Do you know that the enemy comes after the very area of your life that God intends to thrive you?
As a gardener, I've become incredibly familiar with seeds. Given a mixed bag of seeds, I could easily separate out the tomato seeds from the peppers, the watermelons from the cucumbers, the squash and the lettuce. Without the label on the package, I'd have no way of telling you the color of the fruit or the size of the plant but I could easily identify the type.
I am confidant, when God set to knitting us in our mothers wombs, it might not have been obvious to anyone but Him the exact details of our fruit, but I think it was detectable what we were made to be. I think the enemy is able to tell from the time we are in seed form what we will become, and he does everything he can to keep us from reaching the mature stage that will see our intended fruit brought into the world.

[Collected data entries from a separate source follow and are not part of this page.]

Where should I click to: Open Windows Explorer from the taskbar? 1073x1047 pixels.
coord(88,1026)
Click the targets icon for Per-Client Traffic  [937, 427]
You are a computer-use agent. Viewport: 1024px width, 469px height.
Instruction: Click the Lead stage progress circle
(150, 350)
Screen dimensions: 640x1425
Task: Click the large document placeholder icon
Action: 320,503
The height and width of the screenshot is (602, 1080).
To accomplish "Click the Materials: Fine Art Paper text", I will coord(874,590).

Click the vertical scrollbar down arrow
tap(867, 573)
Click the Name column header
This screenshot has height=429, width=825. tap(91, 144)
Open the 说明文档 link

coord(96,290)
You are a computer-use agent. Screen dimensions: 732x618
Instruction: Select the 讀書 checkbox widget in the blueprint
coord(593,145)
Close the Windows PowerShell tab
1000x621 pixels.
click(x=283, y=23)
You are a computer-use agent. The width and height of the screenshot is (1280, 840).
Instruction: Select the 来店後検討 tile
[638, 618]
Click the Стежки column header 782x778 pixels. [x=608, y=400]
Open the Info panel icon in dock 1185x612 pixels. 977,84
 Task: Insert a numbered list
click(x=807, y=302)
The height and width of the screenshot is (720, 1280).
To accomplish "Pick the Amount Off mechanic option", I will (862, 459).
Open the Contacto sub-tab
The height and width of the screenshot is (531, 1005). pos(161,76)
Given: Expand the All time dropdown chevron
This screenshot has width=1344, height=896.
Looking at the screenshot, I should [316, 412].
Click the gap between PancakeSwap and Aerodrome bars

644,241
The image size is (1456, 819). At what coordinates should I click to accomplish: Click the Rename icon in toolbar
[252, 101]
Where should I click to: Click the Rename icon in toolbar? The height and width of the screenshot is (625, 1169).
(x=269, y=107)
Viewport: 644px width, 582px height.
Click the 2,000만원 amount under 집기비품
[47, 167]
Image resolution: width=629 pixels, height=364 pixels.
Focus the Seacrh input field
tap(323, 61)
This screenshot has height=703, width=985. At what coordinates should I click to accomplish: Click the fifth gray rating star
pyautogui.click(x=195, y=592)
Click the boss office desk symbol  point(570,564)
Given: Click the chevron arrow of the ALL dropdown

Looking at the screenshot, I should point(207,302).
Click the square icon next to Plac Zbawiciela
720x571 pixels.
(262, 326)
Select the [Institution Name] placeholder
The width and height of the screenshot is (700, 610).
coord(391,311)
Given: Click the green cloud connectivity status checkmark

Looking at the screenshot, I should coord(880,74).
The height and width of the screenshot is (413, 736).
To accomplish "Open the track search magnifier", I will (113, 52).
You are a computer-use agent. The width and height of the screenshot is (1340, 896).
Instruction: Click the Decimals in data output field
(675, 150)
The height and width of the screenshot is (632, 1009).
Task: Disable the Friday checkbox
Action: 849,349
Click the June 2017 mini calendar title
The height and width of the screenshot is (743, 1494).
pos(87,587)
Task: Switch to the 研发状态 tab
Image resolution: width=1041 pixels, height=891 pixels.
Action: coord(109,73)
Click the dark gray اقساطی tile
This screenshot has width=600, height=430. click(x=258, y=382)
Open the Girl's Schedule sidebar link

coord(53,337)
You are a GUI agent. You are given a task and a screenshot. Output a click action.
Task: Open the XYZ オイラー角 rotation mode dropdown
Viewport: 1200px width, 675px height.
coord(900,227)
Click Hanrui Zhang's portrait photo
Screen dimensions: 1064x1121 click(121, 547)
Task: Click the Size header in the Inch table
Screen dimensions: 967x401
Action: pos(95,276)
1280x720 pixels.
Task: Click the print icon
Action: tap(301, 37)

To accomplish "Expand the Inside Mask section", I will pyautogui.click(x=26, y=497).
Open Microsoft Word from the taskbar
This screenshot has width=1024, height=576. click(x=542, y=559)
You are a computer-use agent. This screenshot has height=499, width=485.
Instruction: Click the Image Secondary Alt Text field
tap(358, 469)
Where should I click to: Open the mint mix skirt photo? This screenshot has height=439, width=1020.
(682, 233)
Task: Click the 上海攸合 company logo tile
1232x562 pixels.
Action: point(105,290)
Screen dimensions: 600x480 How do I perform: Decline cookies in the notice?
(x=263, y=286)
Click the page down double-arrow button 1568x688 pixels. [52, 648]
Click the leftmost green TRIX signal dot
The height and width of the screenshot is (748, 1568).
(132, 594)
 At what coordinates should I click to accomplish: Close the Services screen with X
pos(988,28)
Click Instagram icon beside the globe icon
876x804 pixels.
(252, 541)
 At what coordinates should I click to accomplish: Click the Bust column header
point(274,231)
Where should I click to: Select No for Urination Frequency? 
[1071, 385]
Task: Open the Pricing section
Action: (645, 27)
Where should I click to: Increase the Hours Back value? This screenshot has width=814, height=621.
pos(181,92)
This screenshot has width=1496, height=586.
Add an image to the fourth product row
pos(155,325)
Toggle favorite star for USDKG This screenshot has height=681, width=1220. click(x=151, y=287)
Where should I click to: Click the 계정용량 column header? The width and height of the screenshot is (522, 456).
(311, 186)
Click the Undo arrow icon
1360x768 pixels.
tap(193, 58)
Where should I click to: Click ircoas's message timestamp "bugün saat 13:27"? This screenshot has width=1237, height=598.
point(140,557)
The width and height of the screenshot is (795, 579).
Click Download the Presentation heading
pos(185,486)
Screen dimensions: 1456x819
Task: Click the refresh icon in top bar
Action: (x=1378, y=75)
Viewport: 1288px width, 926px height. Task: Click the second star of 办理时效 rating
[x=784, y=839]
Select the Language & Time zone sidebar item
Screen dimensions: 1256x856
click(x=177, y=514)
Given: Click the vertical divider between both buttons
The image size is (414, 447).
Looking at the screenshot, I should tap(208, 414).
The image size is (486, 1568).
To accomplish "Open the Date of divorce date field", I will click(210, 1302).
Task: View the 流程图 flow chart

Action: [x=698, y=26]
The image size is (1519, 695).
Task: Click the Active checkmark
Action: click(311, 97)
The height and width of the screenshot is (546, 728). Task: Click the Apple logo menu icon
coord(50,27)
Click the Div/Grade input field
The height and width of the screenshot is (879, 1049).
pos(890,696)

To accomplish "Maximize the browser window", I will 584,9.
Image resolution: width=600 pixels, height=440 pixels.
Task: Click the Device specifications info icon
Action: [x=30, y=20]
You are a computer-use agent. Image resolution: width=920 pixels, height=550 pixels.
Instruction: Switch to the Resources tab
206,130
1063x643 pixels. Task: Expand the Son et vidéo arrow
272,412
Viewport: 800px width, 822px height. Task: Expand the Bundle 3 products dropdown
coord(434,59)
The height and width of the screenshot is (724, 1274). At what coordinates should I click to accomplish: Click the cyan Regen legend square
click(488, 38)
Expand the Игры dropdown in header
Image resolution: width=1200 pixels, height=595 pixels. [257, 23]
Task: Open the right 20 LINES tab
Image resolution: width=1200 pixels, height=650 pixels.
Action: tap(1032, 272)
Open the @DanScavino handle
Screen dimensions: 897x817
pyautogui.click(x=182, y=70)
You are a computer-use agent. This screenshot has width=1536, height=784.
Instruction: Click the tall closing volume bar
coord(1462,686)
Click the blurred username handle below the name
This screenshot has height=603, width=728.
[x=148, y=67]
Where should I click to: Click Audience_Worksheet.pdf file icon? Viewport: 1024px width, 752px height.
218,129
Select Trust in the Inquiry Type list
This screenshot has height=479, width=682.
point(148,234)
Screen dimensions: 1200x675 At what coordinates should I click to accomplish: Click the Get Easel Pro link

Recently, I went to God in the sort of prayer that looks a lot like a temper tantrum, the sort where you ask indignantly, "Why is this allowed?!" He responded in such a precious tenderness. He told me if I would take my eyes off myself and trust Him to protect me from the shots being fired at my character, I could take advantage of seeing where my adversary was shooting from.
When Satan comes at you in accusation, take note. He's giving away his position. He's showing you were he
is afraid for you to believe God. He's seeking to destroy your very destiny.
is afraid for you to believe God. He's seeking to destroy your very destiny.
So I looked up. And I saw that the giant of fear had pointed his sword at the very place God was using to bring Himself glory in my life.
If I believed the lies, I might become afraid to be real and honest, because I might assume I was already dismissed and diminished. If I believed the lies, I might be tempted to ignore my calling and instead pick up the role as my own defender, as if my Father was insufficient. If I believed the lies, I might be tempted to consider myself disqualified.
I might have chosen silence over obedience.
Well, my answer is very simple.
No.
No, I will not be silent.
I am not disqualified and I am not perfect.
I have made so many mistakes and on the same hand, I have done so many things right. But the real fact is, the things I've done wrong matter no more than the things I've done right when the hand in question is nail-scarred.
Years ago, a friend of mine told me in a time of turmoil, "Rest in your Righteousness". I took it to heart, but in all my wrong mindsets of God, I thought it meant I could trust Him to be on my side because I had done all the right things. I've lived a lot since then, and I've learned a few lessons. Like that my own righteousness was nothing to rest in, but I've been cloaked in the righteousness of precious Jesus, and that the fear-driven voice that comes against it is the same voice thats been questioning the validity of Jesus long before I lived and breathed. I've learned that not wresting with flesh and bone means releasing myself from my own grappling.
I've learned that if the enemy comes against a voice, the attack in itself identifies that voice as valuable.
You know, I don't even know why I'm sharing this. Maybe someone needs to see my laundry or hear my struggle with the fear of sharing it. Maybe they need it today and maybe they need it a year from now. I guess that's the nature of Callings. They don't give you the stipulations. They don't tell you the worth of your "yes" on the front end. They demand you come out a little further. They don't let you settle into comfortable.
When you stand in your pajamas and put hot dogs on paper plates, Callings send blog posts reeling through your head. And when you walk in obedience, you take the photo of your laundry and your dirty floor and you post it alongside the almost worked out tangles of your heart. And you believe, that surely, somehow, by some reason far beyond your understanding, it matters.